1) Hopefully encouraging a dialogue, both online and within other households, about difficult topics which parents feel they may be alone in dealing with. An emotional crisis with a child can be particularly draining. Reading of a similar experience within another household may not only provide the reader with a resolution, but also with some comfort in knowing their child's crisis is not unique.

2) Create further awareness of fathers' expanding roles in the home, and particularly as parents to their children.
This includes admitting to challenges, successes, and failures of being a hands-on father, and/or balancing office work and family life.

3) Create and increase readership. As fun as it is to write as an outlet for your own psyche; an audience provides the real juice for bloggers.

What is the risk?

Anything published online is online forever. Your keyboard's 'delete' button is akin to dusting under the coaster on the coffee table in front of you - the rest of the house is still filthy. Not only does the information exist as imprints on your blog provider's server; once it's been Tweeted, and Facebooked, and Stumbled Upon, your post is now hurtling through the internet galaxy, on a lost journey through cyberspace.
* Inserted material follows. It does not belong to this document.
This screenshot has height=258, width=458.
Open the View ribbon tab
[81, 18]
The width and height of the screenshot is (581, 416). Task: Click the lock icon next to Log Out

Eclipse 1999 by Elsie esq.
Your child's fight with vegetables at the dinner table, their seminar on baby-making, and their bout with the flu, are matters of the greatest public record ever kept.

It's all cute and heartwarming at 6 or 8-years-old; but at 16 and 18, online information personal information can be infinitely mightier - and more damaging - than the pen or sword ever were.

As for yesterday's incident; I asked myself the following question: would I publisha  similar story about my wife?
No. Why? Out of respect. Should that change because a child is too young to properly express their right to privacy? What are the chances these stories will live long enough to regret them 10 years from now?
By then, one would think patience for digging through Google for high school fodder will have drastically diminished.

Unless your focus is recipes, or product reviews, or giveaways, the personal blogger's axiom is: the riskier the story; i.e., the more personal the account of an event, the more traction it will have
online. Traction is part of the game.

It's up to each of us to decide at what point traction leads to being run over.
How do you decide how much of your family you are willing to share?